(Work to be completed): Below are records; reproduce exactly the lines from the one that has "Haberler (41, 167)" through the one that has "甜點巴黎● Pâtisserie Sadaharu", ends included, and nothing more.
─── Available data
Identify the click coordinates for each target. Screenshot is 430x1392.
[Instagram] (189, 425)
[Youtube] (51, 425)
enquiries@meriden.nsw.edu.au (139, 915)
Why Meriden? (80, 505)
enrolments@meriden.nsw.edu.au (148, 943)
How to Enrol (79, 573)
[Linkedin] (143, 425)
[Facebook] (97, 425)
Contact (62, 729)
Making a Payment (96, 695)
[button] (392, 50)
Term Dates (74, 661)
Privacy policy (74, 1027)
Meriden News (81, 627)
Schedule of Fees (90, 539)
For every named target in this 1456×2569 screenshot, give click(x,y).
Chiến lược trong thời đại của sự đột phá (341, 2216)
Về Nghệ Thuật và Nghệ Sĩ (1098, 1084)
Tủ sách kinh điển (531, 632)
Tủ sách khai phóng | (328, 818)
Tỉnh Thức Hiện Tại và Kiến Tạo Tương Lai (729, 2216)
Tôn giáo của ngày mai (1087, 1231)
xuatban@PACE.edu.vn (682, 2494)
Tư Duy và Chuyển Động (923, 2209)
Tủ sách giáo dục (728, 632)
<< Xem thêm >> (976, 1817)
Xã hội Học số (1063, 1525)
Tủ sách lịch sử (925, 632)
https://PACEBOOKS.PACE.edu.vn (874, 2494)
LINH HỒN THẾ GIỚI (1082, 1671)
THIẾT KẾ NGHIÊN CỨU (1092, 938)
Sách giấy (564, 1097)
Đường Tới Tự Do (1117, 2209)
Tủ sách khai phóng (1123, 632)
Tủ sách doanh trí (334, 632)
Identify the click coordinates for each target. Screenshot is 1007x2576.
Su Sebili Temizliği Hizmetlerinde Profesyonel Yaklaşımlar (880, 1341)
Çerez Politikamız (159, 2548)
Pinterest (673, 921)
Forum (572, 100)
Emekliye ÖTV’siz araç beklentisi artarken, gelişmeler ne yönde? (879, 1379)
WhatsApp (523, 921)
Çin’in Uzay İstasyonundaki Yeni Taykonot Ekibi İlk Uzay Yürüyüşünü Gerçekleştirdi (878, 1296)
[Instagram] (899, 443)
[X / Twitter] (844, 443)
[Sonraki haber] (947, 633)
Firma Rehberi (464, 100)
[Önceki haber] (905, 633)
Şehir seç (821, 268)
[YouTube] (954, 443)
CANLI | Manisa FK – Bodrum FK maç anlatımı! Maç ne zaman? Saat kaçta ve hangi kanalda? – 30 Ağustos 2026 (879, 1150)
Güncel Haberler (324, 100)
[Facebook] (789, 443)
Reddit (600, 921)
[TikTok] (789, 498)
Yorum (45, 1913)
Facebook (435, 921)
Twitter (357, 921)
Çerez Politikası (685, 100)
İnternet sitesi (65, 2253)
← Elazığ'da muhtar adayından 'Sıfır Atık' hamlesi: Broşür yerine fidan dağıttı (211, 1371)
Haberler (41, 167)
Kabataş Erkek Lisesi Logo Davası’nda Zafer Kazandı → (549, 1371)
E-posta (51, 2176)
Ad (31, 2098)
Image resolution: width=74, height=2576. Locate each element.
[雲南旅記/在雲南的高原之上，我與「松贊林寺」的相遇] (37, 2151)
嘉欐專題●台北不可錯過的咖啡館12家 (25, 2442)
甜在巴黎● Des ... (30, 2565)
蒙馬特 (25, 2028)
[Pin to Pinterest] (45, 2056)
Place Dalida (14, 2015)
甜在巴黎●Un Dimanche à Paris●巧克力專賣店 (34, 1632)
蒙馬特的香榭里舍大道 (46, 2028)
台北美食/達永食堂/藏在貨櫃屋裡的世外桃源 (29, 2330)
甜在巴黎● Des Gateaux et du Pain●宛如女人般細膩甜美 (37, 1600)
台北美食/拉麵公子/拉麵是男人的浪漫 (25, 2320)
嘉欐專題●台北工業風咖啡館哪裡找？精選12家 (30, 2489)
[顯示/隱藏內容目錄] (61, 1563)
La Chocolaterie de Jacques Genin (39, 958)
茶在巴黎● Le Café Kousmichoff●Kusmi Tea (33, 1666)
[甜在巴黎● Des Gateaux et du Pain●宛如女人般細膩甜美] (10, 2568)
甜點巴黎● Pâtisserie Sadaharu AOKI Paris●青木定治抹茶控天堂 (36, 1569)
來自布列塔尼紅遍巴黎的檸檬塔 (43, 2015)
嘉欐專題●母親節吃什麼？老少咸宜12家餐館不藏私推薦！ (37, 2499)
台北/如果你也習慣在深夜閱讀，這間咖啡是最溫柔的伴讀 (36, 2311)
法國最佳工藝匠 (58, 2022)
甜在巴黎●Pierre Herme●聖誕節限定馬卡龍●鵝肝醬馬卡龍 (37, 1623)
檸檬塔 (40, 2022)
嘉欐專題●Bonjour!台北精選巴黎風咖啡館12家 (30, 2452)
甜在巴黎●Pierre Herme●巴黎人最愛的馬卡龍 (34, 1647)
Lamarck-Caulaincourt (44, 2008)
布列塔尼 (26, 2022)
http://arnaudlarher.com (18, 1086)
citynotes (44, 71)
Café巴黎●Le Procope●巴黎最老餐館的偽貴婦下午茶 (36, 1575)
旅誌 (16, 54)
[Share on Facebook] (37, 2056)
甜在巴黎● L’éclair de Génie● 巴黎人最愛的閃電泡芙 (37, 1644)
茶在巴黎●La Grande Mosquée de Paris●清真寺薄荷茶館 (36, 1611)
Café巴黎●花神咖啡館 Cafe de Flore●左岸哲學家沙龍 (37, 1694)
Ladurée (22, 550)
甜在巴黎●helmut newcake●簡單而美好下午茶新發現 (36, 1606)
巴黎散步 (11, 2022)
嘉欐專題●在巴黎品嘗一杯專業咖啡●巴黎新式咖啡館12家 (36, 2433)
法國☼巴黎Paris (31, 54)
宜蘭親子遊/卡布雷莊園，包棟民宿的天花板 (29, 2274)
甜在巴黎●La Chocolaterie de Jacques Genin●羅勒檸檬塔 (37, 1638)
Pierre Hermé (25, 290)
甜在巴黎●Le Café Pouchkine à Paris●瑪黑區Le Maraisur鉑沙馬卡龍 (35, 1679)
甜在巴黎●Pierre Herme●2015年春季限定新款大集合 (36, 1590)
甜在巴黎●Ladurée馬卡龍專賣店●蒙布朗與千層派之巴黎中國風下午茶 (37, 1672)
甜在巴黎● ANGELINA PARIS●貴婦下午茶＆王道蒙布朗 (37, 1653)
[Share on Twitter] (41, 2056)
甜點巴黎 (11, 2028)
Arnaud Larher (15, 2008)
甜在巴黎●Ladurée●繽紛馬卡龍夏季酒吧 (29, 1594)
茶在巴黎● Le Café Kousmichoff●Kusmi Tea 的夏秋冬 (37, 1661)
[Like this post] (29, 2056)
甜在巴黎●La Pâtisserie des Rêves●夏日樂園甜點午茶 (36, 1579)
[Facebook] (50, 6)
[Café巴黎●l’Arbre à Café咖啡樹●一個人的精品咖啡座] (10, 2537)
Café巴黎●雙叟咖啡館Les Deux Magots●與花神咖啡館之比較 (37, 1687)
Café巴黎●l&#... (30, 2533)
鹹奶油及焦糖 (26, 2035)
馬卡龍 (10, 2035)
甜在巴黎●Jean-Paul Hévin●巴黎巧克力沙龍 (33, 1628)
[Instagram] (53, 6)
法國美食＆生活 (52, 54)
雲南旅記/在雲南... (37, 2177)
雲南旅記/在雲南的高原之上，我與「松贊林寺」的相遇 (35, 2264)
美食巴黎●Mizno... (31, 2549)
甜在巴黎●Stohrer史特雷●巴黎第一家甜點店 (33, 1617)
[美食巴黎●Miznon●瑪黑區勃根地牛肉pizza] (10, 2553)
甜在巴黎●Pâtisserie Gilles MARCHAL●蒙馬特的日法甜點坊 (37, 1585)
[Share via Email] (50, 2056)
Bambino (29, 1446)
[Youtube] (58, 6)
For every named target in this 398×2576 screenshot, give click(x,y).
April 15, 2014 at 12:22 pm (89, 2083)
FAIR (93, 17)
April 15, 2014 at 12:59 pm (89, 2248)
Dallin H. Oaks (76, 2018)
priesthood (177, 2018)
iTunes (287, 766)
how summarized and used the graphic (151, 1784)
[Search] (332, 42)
──────
(Result of the task):
Haberler (41, 167)
Kabataş Erkek Lisesi Logo Davası’nda Zafer Kazandı → (549, 1371)
E-posta (51, 2176)
Ad (31, 2098)
Image resolution: width=74, height=2576. Locate each element.
[雲南旅記/在雲南的高原之上，我與「松贊林寺」的相遇] (37, 2151)
嘉欐專題●台北不可錯過的咖啡館12家 (25, 2442)
甜在巴黎● Des ... (30, 2565)
蒙馬特 (25, 2028)
[Pin to Pinterest] (45, 2056)
Place Dalida (14, 2015)
甜在巴黎●Un Dimanche à Paris●巧克力專賣店 (34, 1632)
蒙馬特的香榭里舍大道 (46, 2028)
台北美食/達永食堂/藏在貨櫃屋裡的世外桃源 (29, 2330)
甜在巴黎● Des Gateaux et du Pain●宛如女人般細膩甜美 (37, 1600)
台北美食/拉麵公子/拉麵是男人的浪漫 (25, 2320)
嘉欐專題●台北工業風咖啡館哪裡找？精選12家 (30, 2489)
[顯示/隱藏內容目錄] (61, 1563)
La Chocolaterie de Jacques Genin (39, 958)
茶在巴黎● Le Café Kousmichoff●Kusmi Tea (33, 1666)
[甜在巴黎● Des Gateaux et du Pain●宛如女人般細膩甜美] (10, 2568)
甜點巴黎● Pâtisserie Sadaharu AOKI Paris●青木定治抹茶控天堂 (36, 1569)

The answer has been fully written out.